- **Supplied text**:

* START *

Is Lender AI-based loan decisioning the culprit? 

In my three recent articles, From the Fax Machine, to the Future: Auto Finance Disruption Time is Here,” “Digital Finance: Consumer Expectations and Today’s Digital Retail Reality,” and “Automotive Finance: The Adverse Impact of Declining Transparency,” I leveraged data from recent surveys of auto lenders and dealers to discuss the barriers to achieving the next generation of automotive finance. This included how inaccurate online payment quotes are generating alarming disconnects between quotes and fundable contract terms, and the adverse impact of declining lender transparency on the car buying experience. 

Today, I want to conclude the series by focusing on core causes of the disconnect between the sales and finance process. I will also discuss the role that new lender AI-based loan decisions play, and how to bridge the gap between dealer and lender technologies with an API roadmap. One that connects, rather than disconnects, the flow of information to the mutual benefit of the customer, the dealer and the lender.

The End of Rate-Sheet Pricing Bulletins

At the core of today’s auto finance disconnects and inaccurate payment quotes is a dramatic reduction in lender pricing transparency with 80% of dealers saying it is the biggest obstacle to providing more deal clarity. And this relates directly to a significant reduction in lenders providing standard rate-sheet pricing bulletins.

In fact, one of the most striking pieces of data from our dealer and lender survey was their near unanimous consensus – dealers ((89%)/lenders (83%) – about the decline in this much-needed information. Especially as it is the very thing that dealers rely on to estimate the customer’s payment. Why the reduction? Because most major auto lenders have moved away from publishing standard rate sheet bulletins that put consumers into credit tier buckets, and loan pricing, based solely on their credit scores. Lenders are now using AI-based dynamic pricing down to the individual customer qualifications level. 

AI-based Pricing and Inaccurate Payment Quotes 

AI-based loan decisioning is absent from, and therefore contributing to, inaccurate online payment quotes agree lenders (85%) and dealers (91%). This seems counter intuitive given the depth of information in AI-based pricing. As an example: AI-based loan pricing might be driven by a combination of attributes such as credit score plus length of credit history, high credit, % of revolving utilization, debt and payment to-income ratios, stability factors etc. with AI-based lender underwriting guidelines possibly adjusting loan pricing based on year of vehicle, term, front and back -end advance, loan to value, mileage plus a limitless number of attributes in their proprietary AI-based black box loan decision engines. 

While these AI algorithms optimize portfolio performance for lenders, they miss a key factor in the car sales/financing process: the important ‘on-the-ground’ information that results from front-end deal negotiation conversations between customer and dealer. And the timing is backwards: AI-based loan pre-qualification pricing needs to come into play at the front of the sales process with the price quote, not at the end, at which point the customer believes that shiny new car is his/hers to drive away. A deal rewrite will invariably result, ejecting that customer from that driver’s seat as suddenly, if far less glamorously, as James Bond from his Aston Martin.

Key to a Happy Auto Finance Marriage? Dealer and Lender Together at the Beginning

To prevent this indignity repeating over and over again, with severe impact to CSI and profitability, the dealer and lender must be together, hand in hand (along with that AI-based pricing), happily married, at the beginning of the sales process, rather than divorced at the end. And it can happen – through new APIs and integration that bring customer qualified payment terms forward.

* END *

- **Complete the following**:
1. Answer these from the auto finance article:
(a) What percentage of dealers call the reduction in lender pricing transparency the biggest obstacle to providing more deal clarity?
(b) What percentages of lenders and dealers agree that AI-based loan decisioning is absent from, and contributing to, inaccurate online payment quotes?
(c) Through what does the article say the dealer and lender can be together at the beginning of the sales process?
2. Pick up the auto finance article after its final sentence and continue it in the same voice.
The records have no connection to the auto finance article.

- **Data rows**:

* START *

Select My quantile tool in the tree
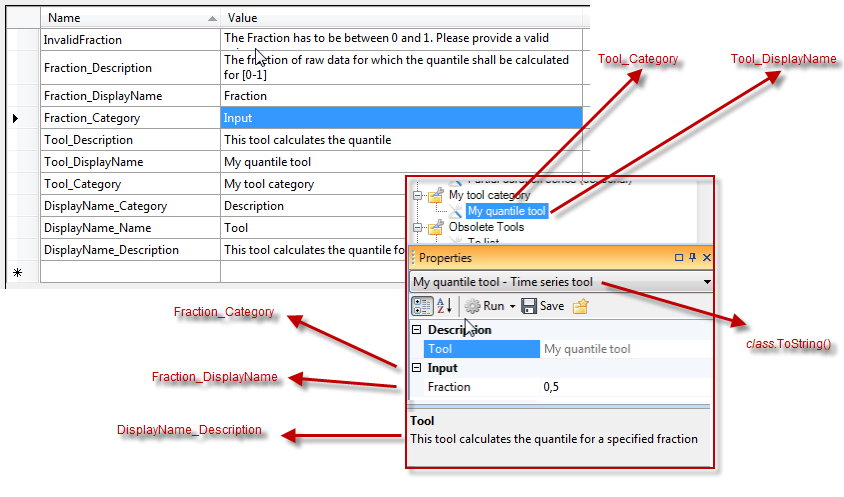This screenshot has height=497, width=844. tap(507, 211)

* END *
* START *

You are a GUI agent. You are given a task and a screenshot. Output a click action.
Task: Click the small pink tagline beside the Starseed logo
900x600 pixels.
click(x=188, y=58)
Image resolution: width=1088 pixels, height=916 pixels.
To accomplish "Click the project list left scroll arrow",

* END *
* START *

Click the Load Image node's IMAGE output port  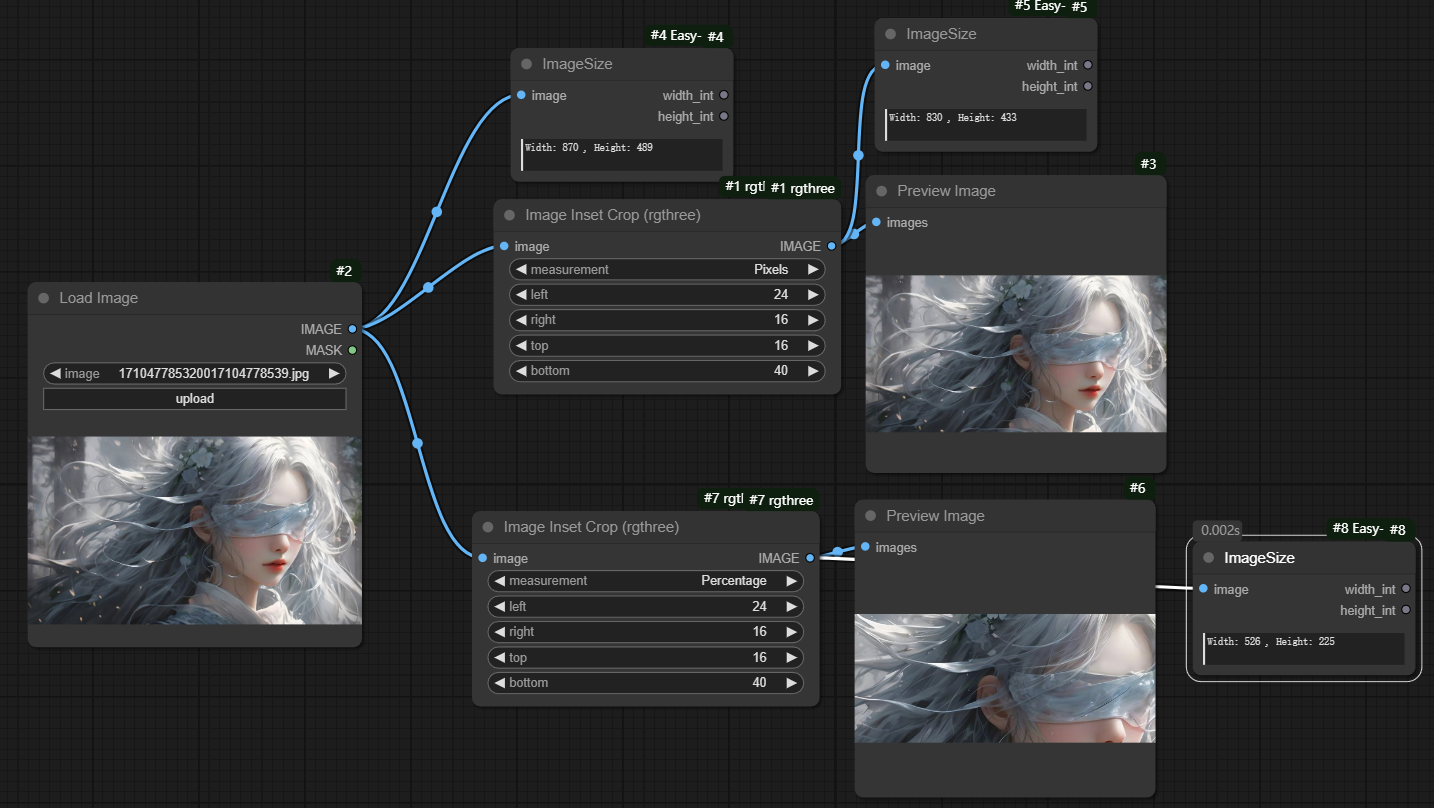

* END *

- **Set of answers**:
1.
(a) 80%.
(b) Lenders 85%, dealers 91%.
(c) Through new APIs and integration that bring customer qualified payment terms forward.

2.
And don’t just listen to me: the majority of dealers and lenders agree that pre-desking technology, integrated with lender proprietary credit scorecard models, would improve the car buying/selling experience for all parties. 

Lenders realize that finance needs to move to the front of the sales process, and some are making moves in this direction on automotive portals. But, they are still working around the dealer, offering payment quotes that are essentially hypothetical, because they don’t take into account the on-the-ground information gathered from the customer/dealer sales negotiation process. Entities have tried many times to connect the customer and lender together without that information and have failed. There is no reason to believe it will work now! 

A Solution

Let’s stop the madness and stop letting customers self-desk their own deals online. Instead, let’s create a buying experience and workflows that integrate the lenders’ proprietary AI-based pricing decisions into the front of the dealership’s vehicle sales process, and that include dealer/customer information. 

The technology to facilitate this exists: new API’s between dealer and lender software systems, that function as middleware, and enable shoppers to be introduced to realistic lender qualified payment terms at the front of the sales process. This middleware comprises pre-desking solutions that tie the customer’s credit application, credit report data, vehicle of choice and deal structure to a waterfall of lender qualified payment terms through API’s. The end result: The right customer in the right vehicle with the right deal structure matched to lender fundable contract terms prior to the customer’s transition to F&I.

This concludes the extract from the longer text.